Mesmo assim, alguns disseram estar seguindo “a regra Pence”, conhecida anteriormente como regra Billy Graham, o pregador evangélico, mas que agora leva o nome do vice-presidente. Pence disse que não come sozinho com mulheres que não sejam sua esposa, e que não comparece sem ela a um evento onde servem bebidas alcoólicas.

Um escritor conservador, Sean Davis, escreveu que muitos homens nos meios de comunicação deveriam sempre seguir a regra Pence. Ele afirmou que o faz, e que os liberais nos EUA finalmente perceberam a utilidade de se evitar reuniões privadas com as mulheres. O ex-conselheiro da Casa Branca, Sebastian Gorka, disse a mesma coisa.

“O que estamos vendo agora é que os homens estão se afastando do papel que tentamos encorajá-los a desempenhar, que é o de ensinar e apoiar as mulheres no emprego. Eles estão apreensivos, achando que vão ser falsamente acusado de assédio sexual”, disse Al Harris, que oferece programas de igualdade no local de trabalho e escreve sobre o tema em Chicago com sua parceira, Andie Kramer, há anos.

Pedir orientação diretamente às mulheres

Nem todos estão praticando o afastamento. Alguns disseram que o melhor caminho é pedir orientação diretamente às mulheres, caso elas se sintam assediadas.

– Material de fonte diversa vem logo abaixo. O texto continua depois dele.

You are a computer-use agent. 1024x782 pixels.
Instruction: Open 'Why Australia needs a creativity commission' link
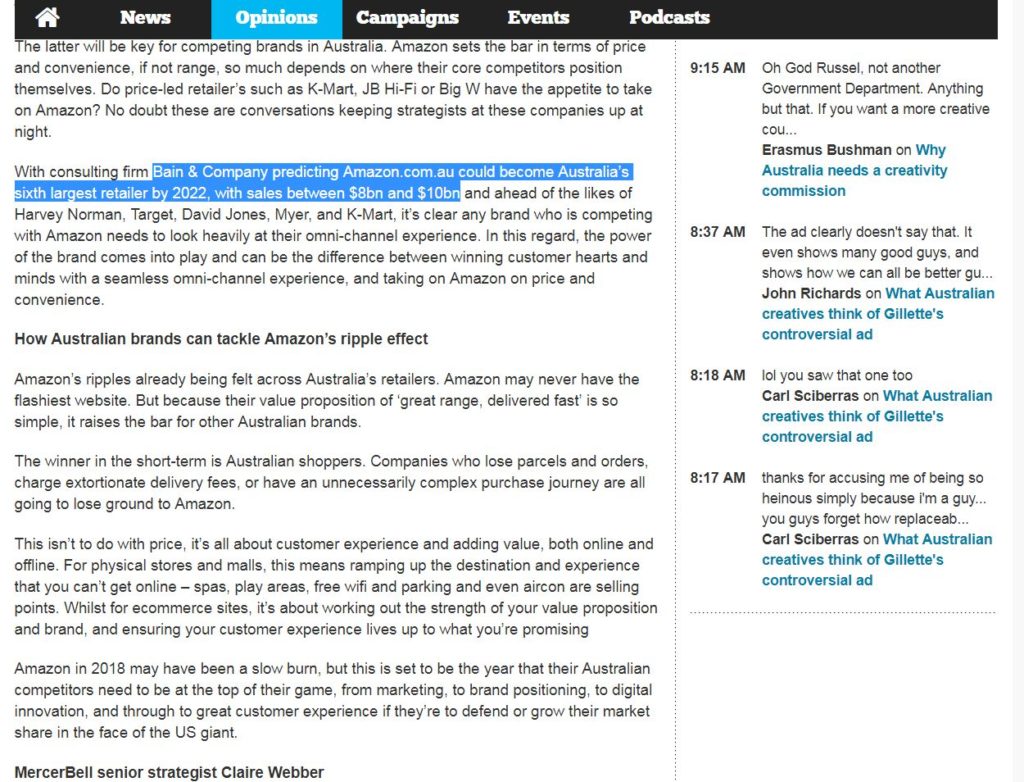click(853, 171)
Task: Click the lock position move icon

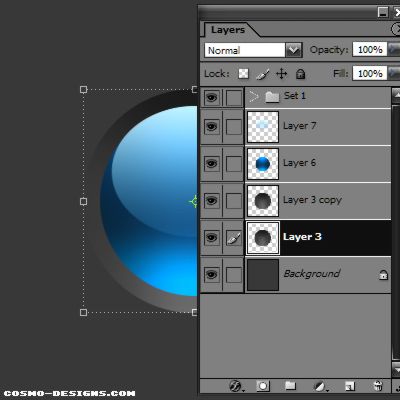Action: 282,74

Pat Lencioni, fundador do Table Group em Lafayette, Califórnia, que oferece treinamento executivo para empresas em torno de questões como diversidade, disse que faz exatamente isso, e que já perguntou às mulheres em seu escritório se elas se preocupam com o assédio.

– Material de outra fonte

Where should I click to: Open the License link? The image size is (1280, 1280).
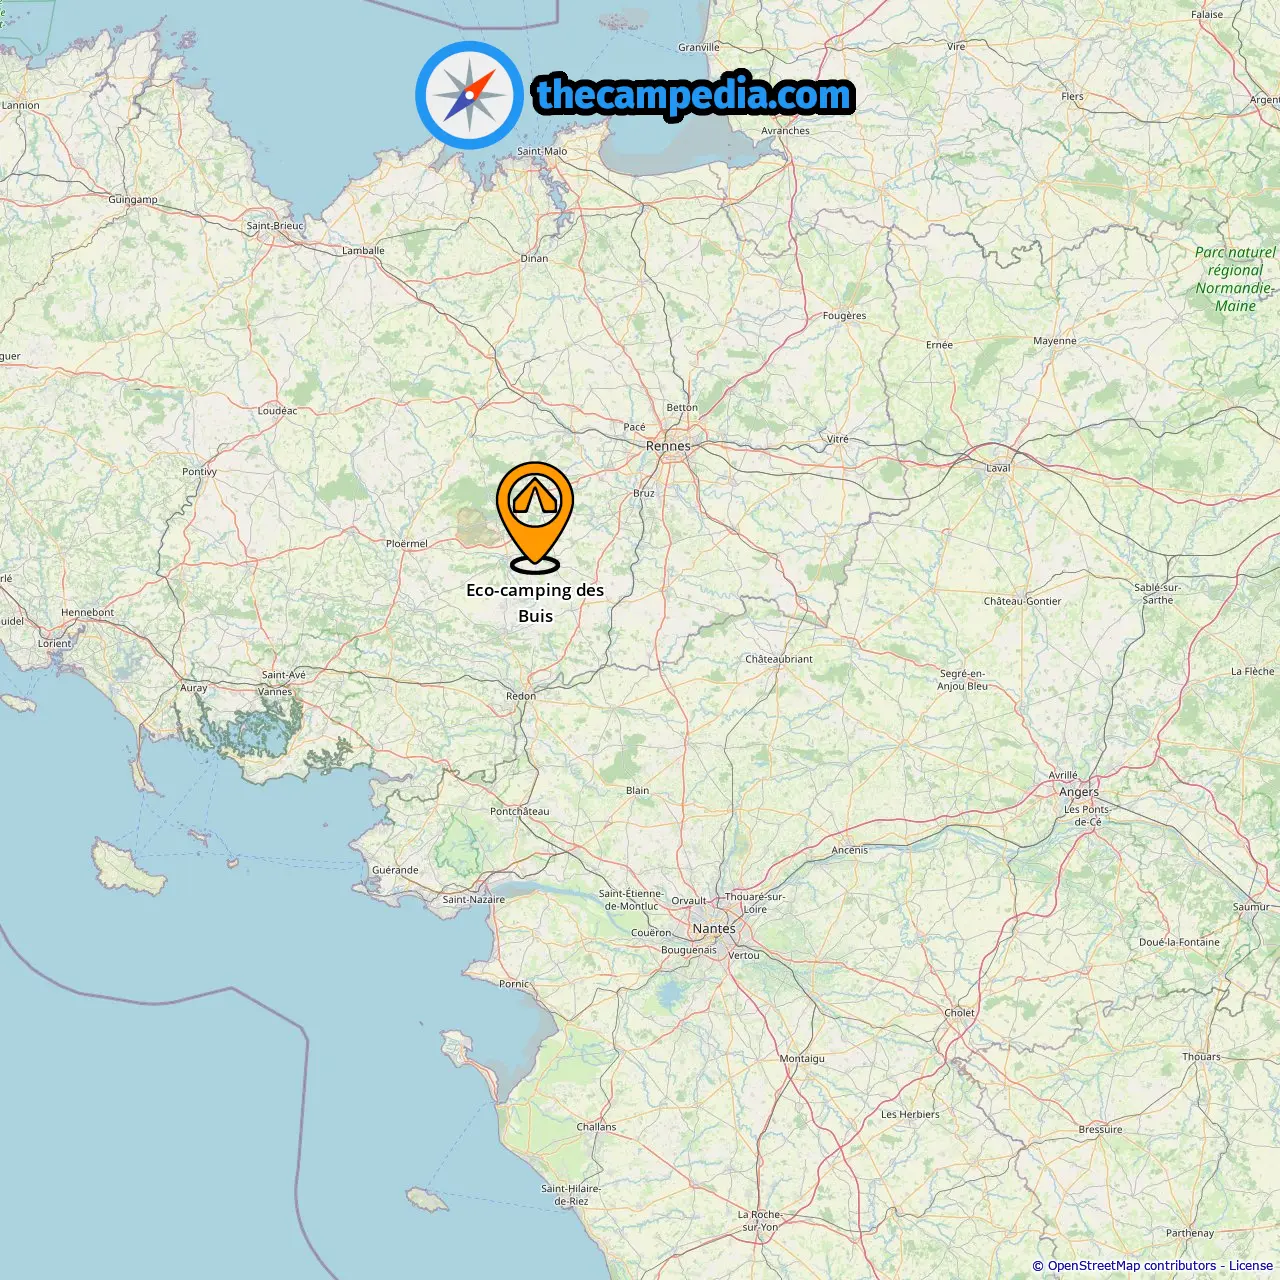pyautogui.click(x=1251, y=1266)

“Eu cheguei ao escritório e disse: ‘Ei, meninas, tenho uma pergunta para vocês: já passou pela sua cabeça que esse papo de assédio sexual pode acontecer aqui?’”, recorda-se Lencioni, 52 anos. “E elas disseram: ‘Não, porque conhecemos você. Sabemos quem você é’.”

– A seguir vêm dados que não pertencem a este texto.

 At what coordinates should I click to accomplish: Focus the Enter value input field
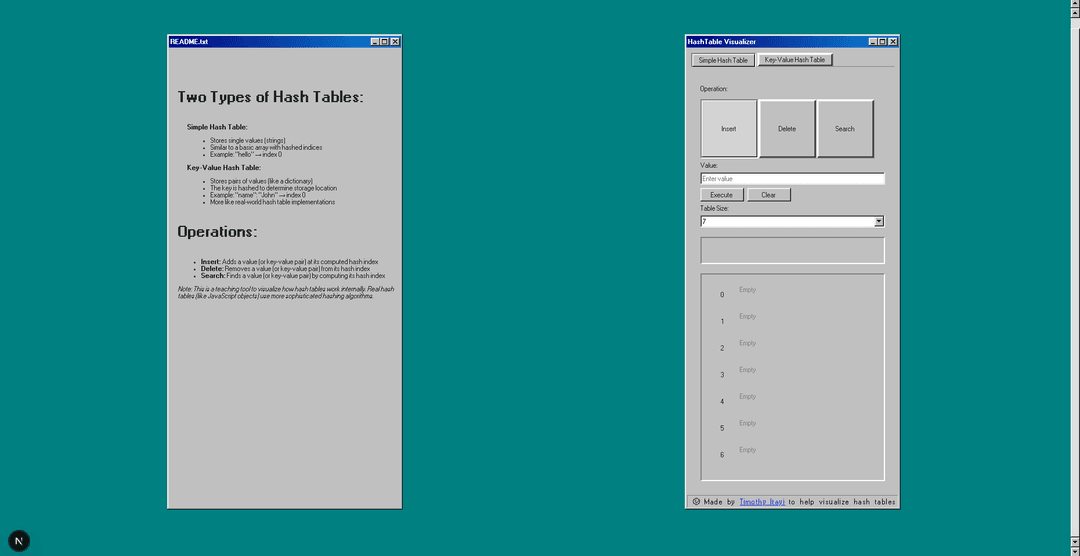pos(792,179)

Ele acredita que essa abordagem poderia ser adotada de forma mais ampla.

Outros homens contaram que não falavam sobre assédio no local de trabalho porque já sabiam o que precisavam saber. “Esta é uma cidade liberal. Todos nós já sabemos dessas coisas”, disse Philip Rontell, agente imobiliário em Walnut Creek, Califórnia, acrescentando que apoia a campanha #MeToo.

Quando querem falar sobre esse tipo de assédio, disseram alguns deles, não sabem aonde ir. “Não sei onde essas conversas podem ocorrer”, disse Ryan Ellis, 33 anos, gerente de vendas de uma empresa de comércio eletrônico em Santa Monica, Califórnia.

Austin Gilbert, recrutador da empresa Gametime em San Francisco, disse que seu setor também teve que lidar com homens conversando em salas de bate-papo on-line no trabalho, o que para ele poderia “esconder” comentários tóxicos. Sua empresa fechou vários chats de panelinhas ao longo dos anos, mas ele está mais preocupado.

“Temos uma política de dizer aos funcionários que podemos acessar todas as comunicações eletrônicas, mas que essa normalmente não é a responsabilidade de alguém específico em uma empresa pequena”, disse Gilbert, de 31 anos.

Será o fim das confraternizações corporativas?

Agora que as mulheres se sentem fortalecidas para denunciar um comportamento inapropriado, algumas empresas preveem que eventos que envolvem bebidas alcoólicas, como as festas de fim de ano, podem ser problemáticos. Muitas firmas costumavam promover essas festas na quinta ou na sexta à noite, mas outras optaram pela tarde de segunda ou de terça, disse Sarah Freedman, vice-presidente de operações da 23 Layers, organizadora de eventos em Nova York, cujos clientes incluem o Google e a West Elm.

As bebidas liberadas estão sendo substituídas por zonas de jogos. Um cliente recentemente pediu que fosse servido o coquetel “John Daly” bem aguado, atitude que Freeman achou estranha, mas provavelmente sábia.

“Os eventos após o expediente são ‘a linha de frente’ quando o assunto é assédio, e as empresas querem adotar medidas preventivas”, disse ela.